* [Extracted text]
Bastion AI
← All resources
·5 min read

LiteLLM, vLLM, and Ollama: how the three fit together

A short tour of why we standardize on these three projects and how they divide responsibility in our reference architecture.

By The Bastion AI team

People sometimes ask why we deploy three things instead of one. The short answer is that LiteLLM, vLLM, and Ollama solve different problems and trying to make any one of them do all three jobs is how you end up with a brittle stack.

LiteLLM is the gateway

LiteLLM is the single OpenAI-compatible endpoint that every application in your environment talks to. It handles auth, rate limits, model allowlists, audit logs, fallbacks, and routing. It is deliberately not an inference engine — it is an honest broker in front of one.

vLLM is the production engine

vLLM does one thing extremely well: it serves large open-weight models on GPUs at high throughput, with continuous batching and a sane KV-cache story. It is what your real traffic should hit.

* [Activities]
1. In the article on LiteLLM, vLLM, and Ollama, reproduce the passage from "vLLM is the" up to and including "traffic should hit.".
2. Turn the paragraph of the LiteLLM, vLLM, and Ollama article that begins "LiteLLM is the single OpenAI-compatible endpoint" into a short bulleted list that keeps its main facts.

* [Exercise data]
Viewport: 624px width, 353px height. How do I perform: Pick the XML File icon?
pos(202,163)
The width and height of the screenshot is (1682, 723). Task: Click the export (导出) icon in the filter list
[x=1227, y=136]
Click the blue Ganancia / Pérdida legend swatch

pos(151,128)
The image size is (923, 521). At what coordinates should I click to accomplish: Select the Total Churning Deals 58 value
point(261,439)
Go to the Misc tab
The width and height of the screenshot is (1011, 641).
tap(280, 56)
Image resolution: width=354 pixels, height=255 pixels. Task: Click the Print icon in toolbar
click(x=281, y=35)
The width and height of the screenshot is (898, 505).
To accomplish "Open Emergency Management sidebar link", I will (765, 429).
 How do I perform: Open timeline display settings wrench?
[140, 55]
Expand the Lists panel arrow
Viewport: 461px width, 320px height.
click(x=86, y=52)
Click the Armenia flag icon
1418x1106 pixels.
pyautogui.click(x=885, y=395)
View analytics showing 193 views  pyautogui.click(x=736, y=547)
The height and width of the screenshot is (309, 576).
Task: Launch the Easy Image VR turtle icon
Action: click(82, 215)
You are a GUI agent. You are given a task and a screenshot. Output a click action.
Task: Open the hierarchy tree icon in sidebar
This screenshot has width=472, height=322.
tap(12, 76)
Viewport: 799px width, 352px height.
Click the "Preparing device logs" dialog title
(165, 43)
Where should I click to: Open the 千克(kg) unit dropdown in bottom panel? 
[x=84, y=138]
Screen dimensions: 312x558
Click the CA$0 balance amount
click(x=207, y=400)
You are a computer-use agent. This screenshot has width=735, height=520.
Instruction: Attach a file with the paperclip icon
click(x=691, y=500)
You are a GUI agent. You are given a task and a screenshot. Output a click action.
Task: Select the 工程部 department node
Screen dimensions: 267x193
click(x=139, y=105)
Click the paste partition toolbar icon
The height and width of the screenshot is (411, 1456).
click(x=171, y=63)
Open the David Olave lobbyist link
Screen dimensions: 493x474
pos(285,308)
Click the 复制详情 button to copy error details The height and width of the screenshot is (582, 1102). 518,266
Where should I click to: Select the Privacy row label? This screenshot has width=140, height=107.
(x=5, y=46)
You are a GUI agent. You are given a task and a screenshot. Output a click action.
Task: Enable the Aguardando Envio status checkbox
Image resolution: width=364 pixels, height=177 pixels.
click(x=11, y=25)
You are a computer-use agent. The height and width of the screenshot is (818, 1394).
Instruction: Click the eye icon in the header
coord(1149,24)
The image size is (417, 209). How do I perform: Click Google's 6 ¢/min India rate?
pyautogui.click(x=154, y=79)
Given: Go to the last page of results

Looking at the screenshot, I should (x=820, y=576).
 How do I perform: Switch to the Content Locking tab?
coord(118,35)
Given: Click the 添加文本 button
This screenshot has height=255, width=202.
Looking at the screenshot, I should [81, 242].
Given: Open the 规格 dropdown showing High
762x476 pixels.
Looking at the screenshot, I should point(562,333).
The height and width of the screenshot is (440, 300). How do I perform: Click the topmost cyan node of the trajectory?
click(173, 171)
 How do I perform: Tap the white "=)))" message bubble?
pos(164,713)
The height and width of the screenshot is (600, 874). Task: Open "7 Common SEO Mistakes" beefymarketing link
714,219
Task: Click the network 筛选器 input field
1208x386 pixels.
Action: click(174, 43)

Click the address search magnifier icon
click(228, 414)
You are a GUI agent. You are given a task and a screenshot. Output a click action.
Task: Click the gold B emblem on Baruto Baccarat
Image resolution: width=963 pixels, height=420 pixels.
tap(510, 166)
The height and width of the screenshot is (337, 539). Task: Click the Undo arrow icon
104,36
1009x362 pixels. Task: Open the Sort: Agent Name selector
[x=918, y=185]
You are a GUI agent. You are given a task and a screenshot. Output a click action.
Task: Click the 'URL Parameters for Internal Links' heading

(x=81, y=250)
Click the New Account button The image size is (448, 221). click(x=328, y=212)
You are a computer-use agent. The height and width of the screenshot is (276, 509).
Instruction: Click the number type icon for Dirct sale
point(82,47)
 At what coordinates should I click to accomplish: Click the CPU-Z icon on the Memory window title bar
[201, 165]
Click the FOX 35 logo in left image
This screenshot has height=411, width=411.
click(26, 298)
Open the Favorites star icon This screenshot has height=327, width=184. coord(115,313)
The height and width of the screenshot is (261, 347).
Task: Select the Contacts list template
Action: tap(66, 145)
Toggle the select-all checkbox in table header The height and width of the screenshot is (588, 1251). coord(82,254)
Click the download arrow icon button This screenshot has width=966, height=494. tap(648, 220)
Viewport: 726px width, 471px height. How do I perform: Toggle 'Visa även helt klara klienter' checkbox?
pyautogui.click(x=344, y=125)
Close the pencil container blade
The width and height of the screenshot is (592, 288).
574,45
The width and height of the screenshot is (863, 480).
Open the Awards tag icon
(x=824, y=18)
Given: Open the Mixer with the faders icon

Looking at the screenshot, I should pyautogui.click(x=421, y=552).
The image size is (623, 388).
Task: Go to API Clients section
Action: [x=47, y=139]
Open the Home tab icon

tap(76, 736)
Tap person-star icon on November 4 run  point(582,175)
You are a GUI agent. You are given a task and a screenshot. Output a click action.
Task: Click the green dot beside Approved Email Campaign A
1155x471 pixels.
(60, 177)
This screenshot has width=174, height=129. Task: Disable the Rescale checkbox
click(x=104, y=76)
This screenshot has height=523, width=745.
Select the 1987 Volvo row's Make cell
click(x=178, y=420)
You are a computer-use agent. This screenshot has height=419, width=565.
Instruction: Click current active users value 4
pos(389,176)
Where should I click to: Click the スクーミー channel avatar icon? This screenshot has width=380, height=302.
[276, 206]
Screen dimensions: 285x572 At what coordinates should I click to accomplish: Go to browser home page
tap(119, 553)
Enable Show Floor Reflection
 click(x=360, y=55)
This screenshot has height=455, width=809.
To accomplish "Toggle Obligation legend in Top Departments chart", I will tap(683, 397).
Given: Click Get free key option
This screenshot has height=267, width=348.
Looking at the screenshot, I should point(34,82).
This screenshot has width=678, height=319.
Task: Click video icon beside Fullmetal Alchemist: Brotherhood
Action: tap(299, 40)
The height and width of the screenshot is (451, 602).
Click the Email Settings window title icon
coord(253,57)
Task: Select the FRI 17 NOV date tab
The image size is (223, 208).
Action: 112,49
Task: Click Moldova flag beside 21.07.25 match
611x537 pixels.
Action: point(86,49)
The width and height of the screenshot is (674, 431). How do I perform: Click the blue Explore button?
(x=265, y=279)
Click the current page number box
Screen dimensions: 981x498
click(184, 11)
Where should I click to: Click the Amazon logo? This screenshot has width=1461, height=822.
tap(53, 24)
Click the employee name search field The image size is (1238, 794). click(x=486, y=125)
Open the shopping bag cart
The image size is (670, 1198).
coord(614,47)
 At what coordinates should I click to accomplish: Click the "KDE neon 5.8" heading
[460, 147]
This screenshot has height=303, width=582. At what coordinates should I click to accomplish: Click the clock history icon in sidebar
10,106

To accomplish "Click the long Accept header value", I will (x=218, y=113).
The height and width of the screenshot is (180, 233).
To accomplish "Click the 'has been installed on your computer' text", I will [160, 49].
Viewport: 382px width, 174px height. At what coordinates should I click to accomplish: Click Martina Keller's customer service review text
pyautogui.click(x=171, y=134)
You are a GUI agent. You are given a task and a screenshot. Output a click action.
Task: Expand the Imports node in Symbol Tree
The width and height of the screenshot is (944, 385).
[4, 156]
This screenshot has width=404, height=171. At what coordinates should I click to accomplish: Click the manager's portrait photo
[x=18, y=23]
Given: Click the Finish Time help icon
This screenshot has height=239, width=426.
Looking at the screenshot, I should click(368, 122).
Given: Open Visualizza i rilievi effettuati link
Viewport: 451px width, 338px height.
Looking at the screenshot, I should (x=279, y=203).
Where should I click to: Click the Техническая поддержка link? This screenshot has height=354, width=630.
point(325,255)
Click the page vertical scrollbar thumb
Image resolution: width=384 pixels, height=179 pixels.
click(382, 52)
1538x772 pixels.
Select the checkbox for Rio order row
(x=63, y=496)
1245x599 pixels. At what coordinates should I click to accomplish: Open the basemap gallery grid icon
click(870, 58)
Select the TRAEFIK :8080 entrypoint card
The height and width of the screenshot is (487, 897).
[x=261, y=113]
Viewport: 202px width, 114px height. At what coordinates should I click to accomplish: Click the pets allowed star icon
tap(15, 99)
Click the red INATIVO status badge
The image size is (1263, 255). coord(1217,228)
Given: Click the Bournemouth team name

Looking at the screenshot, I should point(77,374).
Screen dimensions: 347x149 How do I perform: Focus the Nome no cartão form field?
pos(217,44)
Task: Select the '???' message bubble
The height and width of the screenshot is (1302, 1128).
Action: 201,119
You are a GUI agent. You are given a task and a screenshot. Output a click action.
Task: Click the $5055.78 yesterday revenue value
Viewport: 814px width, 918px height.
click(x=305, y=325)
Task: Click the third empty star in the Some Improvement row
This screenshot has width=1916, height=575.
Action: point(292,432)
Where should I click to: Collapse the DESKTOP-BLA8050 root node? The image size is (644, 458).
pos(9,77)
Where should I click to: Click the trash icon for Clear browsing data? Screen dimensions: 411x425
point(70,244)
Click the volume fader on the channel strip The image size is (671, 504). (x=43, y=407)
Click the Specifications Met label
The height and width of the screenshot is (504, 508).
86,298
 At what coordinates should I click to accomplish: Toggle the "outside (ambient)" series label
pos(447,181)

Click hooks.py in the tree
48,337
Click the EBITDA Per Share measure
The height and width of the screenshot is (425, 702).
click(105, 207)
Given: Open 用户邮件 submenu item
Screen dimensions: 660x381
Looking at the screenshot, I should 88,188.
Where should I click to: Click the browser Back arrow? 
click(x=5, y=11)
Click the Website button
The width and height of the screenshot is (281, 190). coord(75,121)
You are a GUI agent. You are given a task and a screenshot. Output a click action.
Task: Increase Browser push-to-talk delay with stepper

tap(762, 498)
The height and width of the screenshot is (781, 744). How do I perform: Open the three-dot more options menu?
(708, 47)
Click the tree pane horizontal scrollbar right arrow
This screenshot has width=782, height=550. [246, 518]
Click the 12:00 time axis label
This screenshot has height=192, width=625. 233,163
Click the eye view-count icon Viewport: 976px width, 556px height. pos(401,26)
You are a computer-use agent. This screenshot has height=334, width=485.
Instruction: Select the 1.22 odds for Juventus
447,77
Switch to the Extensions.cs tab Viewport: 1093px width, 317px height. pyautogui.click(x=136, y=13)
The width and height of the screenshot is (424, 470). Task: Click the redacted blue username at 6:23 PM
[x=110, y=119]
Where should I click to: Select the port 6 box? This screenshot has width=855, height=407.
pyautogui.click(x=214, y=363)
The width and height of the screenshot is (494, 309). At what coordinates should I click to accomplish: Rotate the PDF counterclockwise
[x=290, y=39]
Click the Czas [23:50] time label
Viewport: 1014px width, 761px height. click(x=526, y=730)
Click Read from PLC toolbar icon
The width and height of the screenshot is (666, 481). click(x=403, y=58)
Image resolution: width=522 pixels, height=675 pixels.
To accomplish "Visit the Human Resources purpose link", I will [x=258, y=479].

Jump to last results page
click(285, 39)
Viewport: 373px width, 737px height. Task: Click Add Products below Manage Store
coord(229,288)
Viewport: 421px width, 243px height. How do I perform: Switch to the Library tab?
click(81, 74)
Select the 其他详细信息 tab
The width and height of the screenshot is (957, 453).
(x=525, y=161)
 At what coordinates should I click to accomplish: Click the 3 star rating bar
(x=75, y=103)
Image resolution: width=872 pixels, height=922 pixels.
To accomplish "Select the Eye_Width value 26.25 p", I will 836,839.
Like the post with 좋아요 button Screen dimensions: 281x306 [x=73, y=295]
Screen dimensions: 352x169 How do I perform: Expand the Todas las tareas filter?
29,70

* [Task-by-task results]
1.
vLLM is the production engine

vLLM does one thing extremely well: it serves large open-weight models on GPUs at high throughput, with continuous batching and a sane KV-cache story. It is what your real traffic should hit.

2.
- LiteLLM is the single OpenAI-compatible endpoint that every application in the environment talks to.
- It handles auth, rate limits, model allowlists, audit logs, fallbacks, and routing.
- It is deliberately not an inference engine but an honest broker in front of one.